Récemment, des hippopotames ont été aperçus dans des zones situées à plus de 100 kilomètres au nord du ranch.

Les autorités environnementales colombiennes affirment que ces mammifères constituent une menace pour les villageois qui les ont rencontrés dans les fermes et les rivières. Ils sont également en concurrence pour la nourriture et l'espace avec des espèces locales telles que les lamantins.

Malgré ces défis, les hippopotames sont également devenus une attraction touristique, les habitants des villages entourant l’Hacienda Nápoles proposant des excursions d’observation des hippopotames et vendant des souvenirs sur ce thème.

Les hippopotames constituent également l’une des principales attractions du ranch Nápoles, qui a été confisqué par le gouvernement colombien lors de la saisie des biens d’Escobar.
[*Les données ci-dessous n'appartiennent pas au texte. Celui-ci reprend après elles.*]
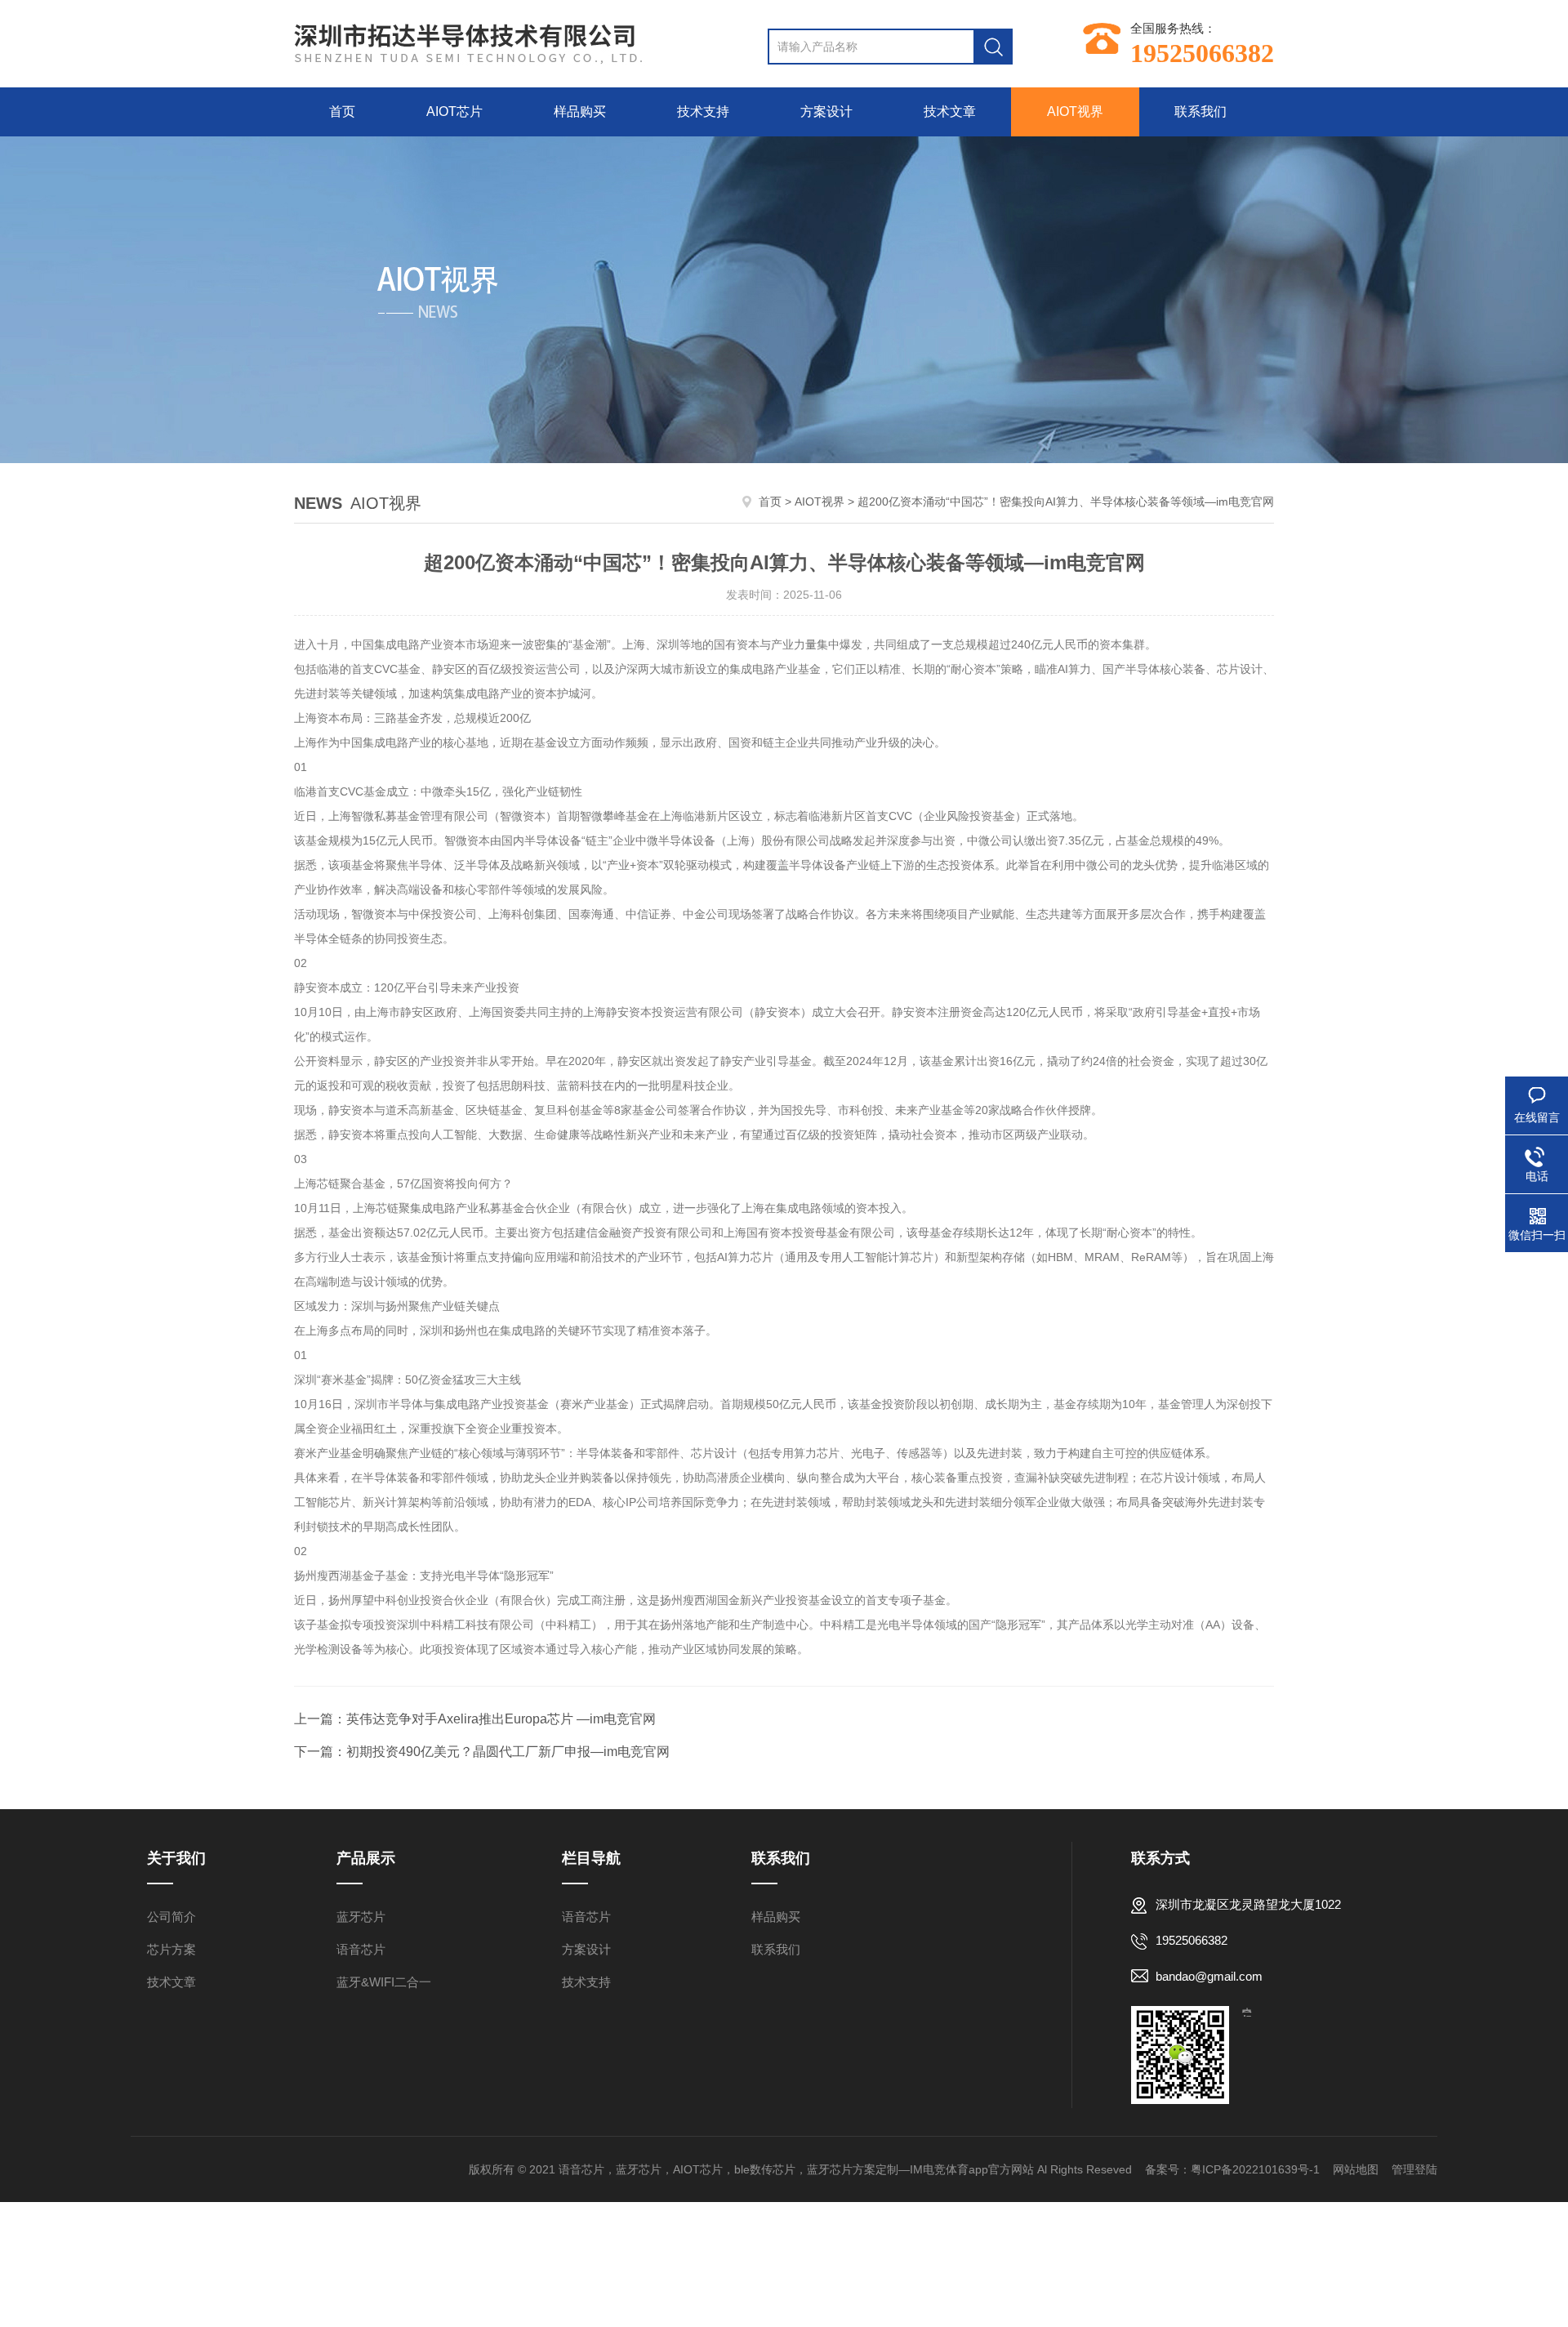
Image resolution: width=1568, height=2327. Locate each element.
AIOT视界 (1075, 111)
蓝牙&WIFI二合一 (383, 1982)
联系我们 (1200, 111)
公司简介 (171, 1917)
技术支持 (703, 111)
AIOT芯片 (454, 111)
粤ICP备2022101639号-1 (1255, 2169)
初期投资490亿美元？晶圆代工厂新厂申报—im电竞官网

Il fonctionne désormais comme un parc à thème, proposant des piscines, des toboggans aquatiques et un zoo abritant plusieurs autres espèces africaines.

Un plan qui ne fait pas l'unanimité

Les défenseurs du bien-être animal en Colombie s'opposent depuis longtemps aux propositions visant à abattre les hippopotames, arguant qu'ils méritent de vivre. Ils affirment que résoudre le problème par la violence donne un mauvais exemple à un pays qui a traversé des décennies de conflit interne.

Andrea Padilla, sénatrice et militante pour les droits des animaux qui a contribué à la rédaction d’une loi contre les corridas en Colombie, a qualifié le projet d’abattage des hippopotames de décision "cruelle" et a accusé les responsables gouvernementaux de chercher la solution de facilité.

"Les meurtres et les massacres ne seront jamais acceptables", a-t-elle écrit sur X. "Ce sont des créatures en bonne santé qui sont victimes de la négligence" des entités gouvernementales.

Au cours des 12 dernières années, sous trois présidences successives, la Colombie a tenté de stériliser certains hippopotames afin de réduire leur population. Mais ces initiatives ont eu une portée limitée en raison des coûts élevés liés à la capture de ces animaux dangereux et à leur stérilisation chirurgicale.

Les hippopotames de Colombie provenant d’un patrimoine génétique restreint et pouvant être porteurs de maladies, leur retour dans leur habitat naturel en Afrique a été jugé irréalisable.